Perl Unicode Cookbook: Unicode Linebreaking

℞ 41: Unicode linebreaking

If you’ve ever tried to fit a large amount of text into a display area too narrow for the full width of the text, you’ve dealt with the joy of linebreaking (or word wrapping). As you may have come to expect from Unicode now, the specification provides a Unicode Line Breaking Algorithm which respects the available line breaking opportunities provided by Unicode text.

Unicode characters, of course, may have properties which influence these rules.

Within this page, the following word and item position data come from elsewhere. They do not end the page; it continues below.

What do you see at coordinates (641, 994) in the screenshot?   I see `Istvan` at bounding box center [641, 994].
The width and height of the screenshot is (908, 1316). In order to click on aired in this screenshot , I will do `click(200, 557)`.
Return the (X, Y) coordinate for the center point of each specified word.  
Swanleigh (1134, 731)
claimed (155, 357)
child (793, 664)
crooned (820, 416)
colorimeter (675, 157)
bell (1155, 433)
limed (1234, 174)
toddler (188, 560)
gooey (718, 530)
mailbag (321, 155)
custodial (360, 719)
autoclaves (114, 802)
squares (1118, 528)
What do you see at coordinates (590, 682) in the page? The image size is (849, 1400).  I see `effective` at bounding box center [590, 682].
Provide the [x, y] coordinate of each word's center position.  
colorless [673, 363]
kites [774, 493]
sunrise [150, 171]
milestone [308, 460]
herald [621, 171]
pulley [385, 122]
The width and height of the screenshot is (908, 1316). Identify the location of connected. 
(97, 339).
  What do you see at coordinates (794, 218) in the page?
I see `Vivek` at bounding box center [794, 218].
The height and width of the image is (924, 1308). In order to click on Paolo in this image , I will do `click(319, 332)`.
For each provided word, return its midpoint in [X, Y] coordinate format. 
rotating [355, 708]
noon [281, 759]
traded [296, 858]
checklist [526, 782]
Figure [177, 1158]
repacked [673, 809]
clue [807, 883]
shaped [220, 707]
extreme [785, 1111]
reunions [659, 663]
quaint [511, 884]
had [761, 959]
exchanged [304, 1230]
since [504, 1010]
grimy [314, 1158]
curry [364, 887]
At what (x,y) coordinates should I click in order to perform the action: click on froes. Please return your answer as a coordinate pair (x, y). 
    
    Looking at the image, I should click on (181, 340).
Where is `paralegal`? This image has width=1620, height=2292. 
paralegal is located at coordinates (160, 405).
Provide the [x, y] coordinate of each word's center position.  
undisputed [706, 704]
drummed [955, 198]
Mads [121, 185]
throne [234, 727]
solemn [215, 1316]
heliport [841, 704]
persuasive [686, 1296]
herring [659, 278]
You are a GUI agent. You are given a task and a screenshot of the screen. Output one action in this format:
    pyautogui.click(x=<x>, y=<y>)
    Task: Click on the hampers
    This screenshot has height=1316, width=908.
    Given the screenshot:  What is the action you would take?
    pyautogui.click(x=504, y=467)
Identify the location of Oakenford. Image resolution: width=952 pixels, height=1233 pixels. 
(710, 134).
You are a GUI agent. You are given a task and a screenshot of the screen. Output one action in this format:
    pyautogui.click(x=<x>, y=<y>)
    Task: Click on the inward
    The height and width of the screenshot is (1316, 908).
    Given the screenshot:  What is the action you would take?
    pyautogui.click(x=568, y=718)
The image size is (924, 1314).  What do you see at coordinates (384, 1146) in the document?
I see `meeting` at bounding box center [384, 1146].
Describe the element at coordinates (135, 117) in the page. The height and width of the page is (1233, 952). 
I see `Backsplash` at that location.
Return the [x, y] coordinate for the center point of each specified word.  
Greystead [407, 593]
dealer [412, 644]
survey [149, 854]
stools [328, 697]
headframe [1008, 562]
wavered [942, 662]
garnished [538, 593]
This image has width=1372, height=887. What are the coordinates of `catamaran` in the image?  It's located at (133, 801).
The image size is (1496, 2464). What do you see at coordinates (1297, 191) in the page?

As you have come to expect from Perl, a module implements the Unicode Line Breaking Algorithm. Install Unicode::LineBreak. This module respects direct and indirect break points as well as the grapheme width of the string. Its basic use is simple:

 use Unicode::LineBreak;
 use charnames qw(:full);

 my $para = "This is a super\N{HYPHEN}long string. " x 20;
 my $fmt  = Unicode::LineBreak->new;
 print $fmt->break($para), "\n";

The result of its break() method is an array of lines broken at valid points. (The default maximum number of columns is 76, so this example works well for email and console use. See the module’s documentation for other configuration options.)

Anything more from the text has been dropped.